## YOUR INSTRUCTIONS:
Print every line of the material exactly.

## RECORDS SUPPLIED:

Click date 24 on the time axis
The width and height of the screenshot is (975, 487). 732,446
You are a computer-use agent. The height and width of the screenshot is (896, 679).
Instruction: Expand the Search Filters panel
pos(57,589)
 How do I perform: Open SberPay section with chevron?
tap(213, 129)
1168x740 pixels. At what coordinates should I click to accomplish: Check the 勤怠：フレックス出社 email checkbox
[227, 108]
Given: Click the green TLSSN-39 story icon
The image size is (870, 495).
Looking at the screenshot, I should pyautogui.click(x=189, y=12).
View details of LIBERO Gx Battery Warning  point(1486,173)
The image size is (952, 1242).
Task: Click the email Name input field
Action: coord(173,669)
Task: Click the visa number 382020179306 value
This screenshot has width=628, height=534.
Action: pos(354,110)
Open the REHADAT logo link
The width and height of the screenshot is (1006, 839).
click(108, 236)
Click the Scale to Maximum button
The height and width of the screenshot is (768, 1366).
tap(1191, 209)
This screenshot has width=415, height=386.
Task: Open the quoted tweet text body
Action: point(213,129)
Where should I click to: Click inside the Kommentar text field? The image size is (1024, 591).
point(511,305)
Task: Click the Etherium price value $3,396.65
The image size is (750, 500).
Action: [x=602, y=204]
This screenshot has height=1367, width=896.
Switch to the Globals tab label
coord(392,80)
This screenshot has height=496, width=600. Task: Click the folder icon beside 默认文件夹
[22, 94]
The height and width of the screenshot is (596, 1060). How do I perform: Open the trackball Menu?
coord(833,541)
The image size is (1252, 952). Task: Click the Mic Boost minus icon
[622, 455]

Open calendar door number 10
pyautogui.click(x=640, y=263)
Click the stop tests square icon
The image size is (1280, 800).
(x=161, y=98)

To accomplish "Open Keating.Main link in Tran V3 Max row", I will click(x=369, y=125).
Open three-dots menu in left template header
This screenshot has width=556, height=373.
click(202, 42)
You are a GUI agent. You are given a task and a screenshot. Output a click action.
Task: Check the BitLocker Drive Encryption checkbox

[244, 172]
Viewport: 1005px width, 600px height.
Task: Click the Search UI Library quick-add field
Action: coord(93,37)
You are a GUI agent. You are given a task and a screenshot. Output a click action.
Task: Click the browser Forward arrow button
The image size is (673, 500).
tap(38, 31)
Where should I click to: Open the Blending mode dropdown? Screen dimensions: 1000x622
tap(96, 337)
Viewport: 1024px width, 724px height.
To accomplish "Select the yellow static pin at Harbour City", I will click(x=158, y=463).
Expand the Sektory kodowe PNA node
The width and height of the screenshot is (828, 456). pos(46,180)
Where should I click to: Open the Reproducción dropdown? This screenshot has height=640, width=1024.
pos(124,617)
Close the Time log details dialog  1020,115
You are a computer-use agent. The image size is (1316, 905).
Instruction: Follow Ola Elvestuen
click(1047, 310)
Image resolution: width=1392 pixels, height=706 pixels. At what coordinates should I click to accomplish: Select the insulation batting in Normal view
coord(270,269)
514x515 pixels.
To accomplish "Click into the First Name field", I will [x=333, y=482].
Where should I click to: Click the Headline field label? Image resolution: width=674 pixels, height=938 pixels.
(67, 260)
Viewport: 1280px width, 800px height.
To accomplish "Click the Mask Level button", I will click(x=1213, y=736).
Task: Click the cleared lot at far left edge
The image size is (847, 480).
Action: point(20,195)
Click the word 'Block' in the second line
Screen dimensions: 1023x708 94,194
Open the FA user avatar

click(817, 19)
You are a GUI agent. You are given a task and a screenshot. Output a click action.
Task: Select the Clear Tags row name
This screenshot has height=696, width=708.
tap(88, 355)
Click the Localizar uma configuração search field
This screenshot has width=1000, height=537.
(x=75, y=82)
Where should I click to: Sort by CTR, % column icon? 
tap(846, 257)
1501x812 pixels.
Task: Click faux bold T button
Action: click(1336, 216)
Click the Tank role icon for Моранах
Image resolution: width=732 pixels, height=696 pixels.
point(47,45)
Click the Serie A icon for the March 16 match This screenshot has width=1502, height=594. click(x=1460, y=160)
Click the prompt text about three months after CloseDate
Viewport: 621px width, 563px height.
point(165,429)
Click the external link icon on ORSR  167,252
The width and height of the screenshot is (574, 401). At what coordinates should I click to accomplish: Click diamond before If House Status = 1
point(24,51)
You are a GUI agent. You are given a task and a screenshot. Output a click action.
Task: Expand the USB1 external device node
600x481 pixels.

## RESPONSE BOX:
Click date 24 on the time axis
The width and height of the screenshot is (975, 487). 732,446
You are a computer-use agent. The height and width of the screenshot is (896, 679).
Instruction: Expand the Search Filters panel
pos(57,589)
 How do I perform: Open SberPay section with chevron?
tap(213, 129)
1168x740 pixels. At what coordinates should I click to accomplish: Check the 勤怠：フレックス出社 email checkbox
[227, 108]
Given: Click the green TLSSN-39 story icon
The image size is (870, 495).
Looking at the screenshot, I should pyautogui.click(x=189, y=12).
View details of LIBERO Gx Battery Warning  point(1486,173)
The image size is (952, 1242).
Task: Click the email Name input field
Action: coord(173,669)
Task: Click the visa number 382020179306 value
This screenshot has width=628, height=534.
Action: pos(354,110)
Open the REHADAT logo link
The width and height of the screenshot is (1006, 839).
click(108, 236)
Click the Scale to Maximum button
The height and width of the screenshot is (768, 1366).
tap(1191, 209)
This screenshot has width=415, height=386.
Task: Open the quoted tweet text body
Action: point(213,129)
Where should I click to: Click inside the Kommentar text field? The image size is (1024, 591).
point(511,305)
Task: Click the Etherium price value $3,396.65
The image size is (750, 500).
Action: [x=602, y=204]
This screenshot has height=1367, width=896.
Switch to the Globals tab label
coord(392,80)
This screenshot has height=496, width=600. Task: Click the folder icon beside 默认文件夹
[22, 94]
The height and width of the screenshot is (596, 1060). How do I perform: Open the trackball Menu?
coord(833,541)
The image size is (1252, 952). Task: Click the Mic Boost minus icon
[622, 455]

Open calendar door number 10
pyautogui.click(x=640, y=263)
Click the stop tests square icon
The image size is (1280, 800).
(x=161, y=98)

To accomplish "Open Keating.Main link in Tran V3 Max row", I will click(x=369, y=125).
Open three-dots menu in left template header
This screenshot has width=556, height=373.
click(202, 42)
You are a GUI agent. You are given a task and a screenshot. Output a click action.
Task: Check the BitLocker Drive Encryption checkbox

[244, 172]
Viewport: 1005px width, 600px height.
Task: Click the Search UI Library quick-add field
Action: coord(93,37)
You are a GUI agent. You are given a task and a screenshot. Output a click action.
Task: Click the browser Forward arrow button
The image size is (673, 500).
tap(38, 31)
Where should I click to: Open the Blending mode dropdown? Screen dimensions: 1000x622
tap(96, 337)
Viewport: 1024px width, 724px height.
To accomplish "Select the yellow static pin at Harbour City", I will click(x=158, y=463).
Expand the Sektory kodowe PNA node
The width and height of the screenshot is (828, 456). pos(46,180)
Where should I click to: Open the Reproducción dropdown? This screenshot has height=640, width=1024.
pos(124,617)
Close the Time log details dialog  1020,115
You are a computer-use agent. The image size is (1316, 905).
Instruction: Follow Ola Elvestuen
click(1047, 310)
Image resolution: width=1392 pixels, height=706 pixels. At what coordinates should I click to accomplish: Select the insulation batting in Normal view
coord(270,269)
514x515 pixels.
To accomplish "Click into the First Name field", I will [x=333, y=482].
Where should I click to: Click the Headline field label? Image resolution: width=674 pixels, height=938 pixels.
(67, 260)
Viewport: 1280px width, 800px height.
To accomplish "Click the Mask Level button", I will click(x=1213, y=736).
Task: Click the cleared lot at far left edge
The image size is (847, 480).
Action: point(20,195)
Click the word 'Block' in the second line
Screen dimensions: 1023x708 94,194
Open the FA user avatar

click(817, 19)
You are a GUI agent. You are given a task and a screenshot. Output a click action.
Task: Select the Clear Tags row name
This screenshot has height=696, width=708.
tap(88, 355)
Click the Localizar uma configuração search field
This screenshot has width=1000, height=537.
(x=75, y=82)
Where should I click to: Sort by CTR, % column icon? 
tap(846, 257)
1501x812 pixels.
Task: Click faux bold T button
Action: click(1336, 216)
Click the Tank role icon for Моранах
Image resolution: width=732 pixels, height=696 pixels.
point(47,45)
Click the Serie A icon for the March 16 match This screenshot has width=1502, height=594. click(x=1460, y=160)
Click the prompt text about three months after CloseDate
Viewport: 621px width, 563px height.
point(165,429)
Click the external link icon on ORSR  167,252
The width and height of the screenshot is (574, 401). At what coordinates should I click to accomplish: Click diamond before If House Status = 1
point(24,51)
You are a GUI agent. You are given a task and a screenshot. Output a click action.
Task: Expand the USB1 external device node
600x481 pixels.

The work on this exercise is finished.